- _OBJECTIVE_: Translate this sentence from the passage on ranching in the park below into Spanish: "These practices are essential to help support responsible farming for future generations."

- _PASSAGE TO READ_:
↓

The Nunes’s dairy supplies milk to the Straus Family Creamery. Straus should hope that we, the public, won’t take notice of the toll its alleged “sustainable” products take on our park and its wildlife. Its website reads:
“Sustainability is a founding principle and core value of Straus Family Creamery. Organic farming practices are the basis of our sustainability efforts. These practices promote good land stewardship, animal welfare and help sustain family farms and communities. These practices are essential to help support responsible farming for future generations.”
Its suppliers haven’t gotten the message.
Stickiest for both Seashore ranchers and the NPS may be the release of a recorded interview posted to YouTube, in which a former employee of the Mendoza Dairy, located at B Ranch, describes the intolerable conditions that he and his family endured as ranch workers. It suggests that other vulnerable agricultural families at the park also face poverty-level wages, unsafe housing, and no health benefits. Read Resource Renewal Institute’s letter to Secretary Debra Haaland concerning the welfare of ranch laborers here.
These are just the latest in a flood of recent violations that have come to light since the revelations of dangerous levels of water pollution in creeks and the deaths of the iconic Tule elk that the NPS allows to starve behind a fence to preserve forage in the park for the cattle.
Such wanton violations in plain sight suggest that the NPS staff should get out of the office and take a look around the park. Despite the worst drought on record and no current data on the status of groundwater in the park, the NPS has been busily preparing to redevelop springs and enlarge stock ponds needed to support the new ranching plan, which permits more livestock and crops on the ranches.

↑

- _SUPPLIED MATERIAL_:
↓

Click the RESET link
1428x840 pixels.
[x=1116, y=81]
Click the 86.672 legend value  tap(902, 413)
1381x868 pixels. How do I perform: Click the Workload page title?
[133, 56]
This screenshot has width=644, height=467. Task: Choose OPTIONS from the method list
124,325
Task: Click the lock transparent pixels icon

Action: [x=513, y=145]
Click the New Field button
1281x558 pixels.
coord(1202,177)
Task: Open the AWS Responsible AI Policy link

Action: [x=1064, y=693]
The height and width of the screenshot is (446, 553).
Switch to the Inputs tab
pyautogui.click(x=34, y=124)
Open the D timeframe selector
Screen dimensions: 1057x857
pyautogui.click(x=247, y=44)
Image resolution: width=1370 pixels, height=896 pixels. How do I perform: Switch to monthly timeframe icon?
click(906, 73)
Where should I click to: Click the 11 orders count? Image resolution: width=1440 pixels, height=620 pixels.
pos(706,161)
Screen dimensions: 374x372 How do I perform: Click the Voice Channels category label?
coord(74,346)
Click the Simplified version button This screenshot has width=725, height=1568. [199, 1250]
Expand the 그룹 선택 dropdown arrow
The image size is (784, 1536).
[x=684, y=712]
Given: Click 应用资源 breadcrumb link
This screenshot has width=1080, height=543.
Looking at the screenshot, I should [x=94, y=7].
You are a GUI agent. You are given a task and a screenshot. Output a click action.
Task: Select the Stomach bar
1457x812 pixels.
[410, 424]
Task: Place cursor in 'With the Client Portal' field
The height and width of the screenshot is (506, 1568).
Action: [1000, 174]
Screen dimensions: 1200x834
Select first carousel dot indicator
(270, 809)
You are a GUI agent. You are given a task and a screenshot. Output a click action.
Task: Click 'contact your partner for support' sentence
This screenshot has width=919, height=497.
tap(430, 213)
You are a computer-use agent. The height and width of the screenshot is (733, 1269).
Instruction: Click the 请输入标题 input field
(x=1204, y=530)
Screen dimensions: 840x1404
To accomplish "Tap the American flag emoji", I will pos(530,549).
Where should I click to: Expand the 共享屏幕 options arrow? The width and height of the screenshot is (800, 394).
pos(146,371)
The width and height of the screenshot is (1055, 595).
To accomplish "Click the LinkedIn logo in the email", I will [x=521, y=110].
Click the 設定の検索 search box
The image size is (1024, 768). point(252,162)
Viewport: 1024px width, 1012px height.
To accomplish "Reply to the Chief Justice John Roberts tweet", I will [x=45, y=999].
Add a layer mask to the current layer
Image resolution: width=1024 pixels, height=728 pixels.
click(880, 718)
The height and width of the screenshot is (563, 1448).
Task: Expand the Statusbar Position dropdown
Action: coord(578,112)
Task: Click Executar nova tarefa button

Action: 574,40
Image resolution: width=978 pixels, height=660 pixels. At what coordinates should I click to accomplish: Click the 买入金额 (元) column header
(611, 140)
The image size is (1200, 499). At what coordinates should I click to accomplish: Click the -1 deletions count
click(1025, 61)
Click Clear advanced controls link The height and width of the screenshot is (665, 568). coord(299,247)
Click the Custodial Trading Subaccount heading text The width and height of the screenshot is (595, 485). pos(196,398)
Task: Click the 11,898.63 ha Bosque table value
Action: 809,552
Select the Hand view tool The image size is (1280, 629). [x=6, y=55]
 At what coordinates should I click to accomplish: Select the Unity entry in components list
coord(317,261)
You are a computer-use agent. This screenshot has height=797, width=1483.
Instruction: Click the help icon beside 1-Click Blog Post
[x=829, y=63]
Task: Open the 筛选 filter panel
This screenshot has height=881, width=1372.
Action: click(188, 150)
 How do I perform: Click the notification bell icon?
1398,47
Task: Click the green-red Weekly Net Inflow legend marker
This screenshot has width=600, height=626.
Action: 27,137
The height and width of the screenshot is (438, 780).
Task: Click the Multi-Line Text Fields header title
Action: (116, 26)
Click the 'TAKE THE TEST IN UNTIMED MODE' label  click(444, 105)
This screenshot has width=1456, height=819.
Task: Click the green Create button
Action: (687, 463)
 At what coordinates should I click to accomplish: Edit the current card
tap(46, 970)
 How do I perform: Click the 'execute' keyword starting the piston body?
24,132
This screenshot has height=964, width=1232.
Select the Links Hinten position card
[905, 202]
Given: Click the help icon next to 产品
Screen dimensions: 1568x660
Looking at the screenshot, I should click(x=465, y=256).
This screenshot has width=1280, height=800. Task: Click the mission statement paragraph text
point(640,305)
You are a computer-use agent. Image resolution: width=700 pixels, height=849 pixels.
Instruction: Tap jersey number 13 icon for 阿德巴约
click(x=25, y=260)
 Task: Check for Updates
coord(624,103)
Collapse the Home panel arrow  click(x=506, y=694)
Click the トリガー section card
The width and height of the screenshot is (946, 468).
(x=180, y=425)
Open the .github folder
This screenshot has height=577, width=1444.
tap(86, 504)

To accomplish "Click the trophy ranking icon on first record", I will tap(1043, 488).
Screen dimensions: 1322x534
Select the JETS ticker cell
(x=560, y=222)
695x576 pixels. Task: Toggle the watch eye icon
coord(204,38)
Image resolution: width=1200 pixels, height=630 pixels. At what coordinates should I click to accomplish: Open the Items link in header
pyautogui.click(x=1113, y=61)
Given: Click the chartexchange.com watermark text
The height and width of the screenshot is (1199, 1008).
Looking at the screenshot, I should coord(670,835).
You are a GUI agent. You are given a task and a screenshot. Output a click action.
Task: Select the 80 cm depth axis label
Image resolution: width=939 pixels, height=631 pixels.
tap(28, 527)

↑

- _REPLY_: Estas prácticas son esenciales para ayudar a sostener una agricultura responsable para las generaciones futuras.